For purposes of reducing aluminum alloy densities up to 20%, lithium additions have been made. It is known that such aluminum-lithium alloys can present high strength and stiffness, and exhibit good corrosion-resistance, and improved crack growth resistance, properties.
However, the addition of lithium to aluminum alloys is not without problems. For example, previous alloys of this kind have, in the past and in comparison to other aircraft alloys, suffered from a reduction In such properties as fracture toughness and decreased ductility, with associated problems in ingot casting and subsequent working. Where the use is for aircraft parts, it is imperative that the lithium-containing alloy have both improved fracture toughness and strength properties.

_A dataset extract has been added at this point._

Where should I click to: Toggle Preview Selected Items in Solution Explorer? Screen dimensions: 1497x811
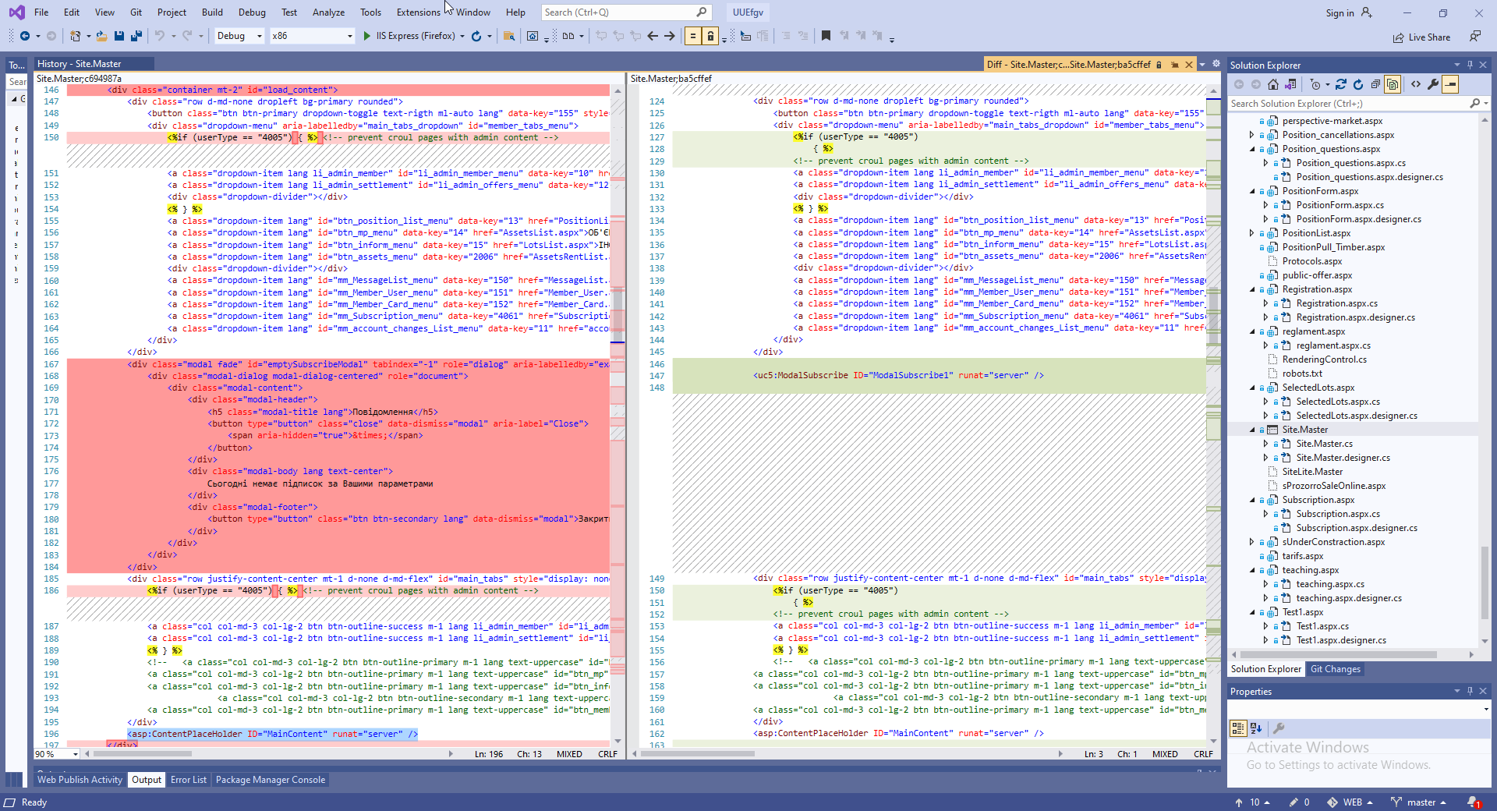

It is well known that mechanical deformation, by such conventional milling processes as hot and cold rolling, can lead to the development of a metallurgical condition known as "texturing", a phenomenom brought about by crystollographic preferred orientations In sheet or strip forms of metallic materials. These conditions are manifested as anisotropic material properties which can be detrimental to the mechanical properties and structural behavior of the product. For example, anisotropy of mechanical properties can result in an appreciable variation of the strength and ductility of the product depending on the direction within the plane of the sheet or strip in which the properties are measured.
It is therefore an object of the present invention to provide a novel method for removing or eliminating anisotropic material properties typically found in conventionally rolled or otherwise processed aluminum-lithium alloy products obtained from conventional aluminum fabrication mills.
Another object of the present invention is to provide a novel method for converting conventional mill-rolled aluminum lithium alloy sheet stock to a sheet product having little or no anisotropic properties, while retaining the desired properties of low density, high strength and high modulus.
These and other objects of the invention are achieved by imparting a predetermined, limited, amount of strain to conventional, relatively flat, mill-rolled sheet or plate stock using a superplastic forming (SPF) process before effecting final shaping of the sheet stock via conventional, non-SPF forming techniques, as for example stamping, press forming, brake forming, or machining. The strain-inducing, SPF preforming step causes dynamic recrystallization of the material without substantial deformation through which the mill-imposed crystallographic texturing, which initially sets up the unwanted anisotropic characteristics, is eliminated.
This application is a continuation-in-part of application U.S. Ser No. 07/936,056 filed on Aug. 26, 1992, now abandoned, which in turn is a continuation of U.S. Ser. No. 07/720,032 filed Jun. 24, 1991, now abandoned.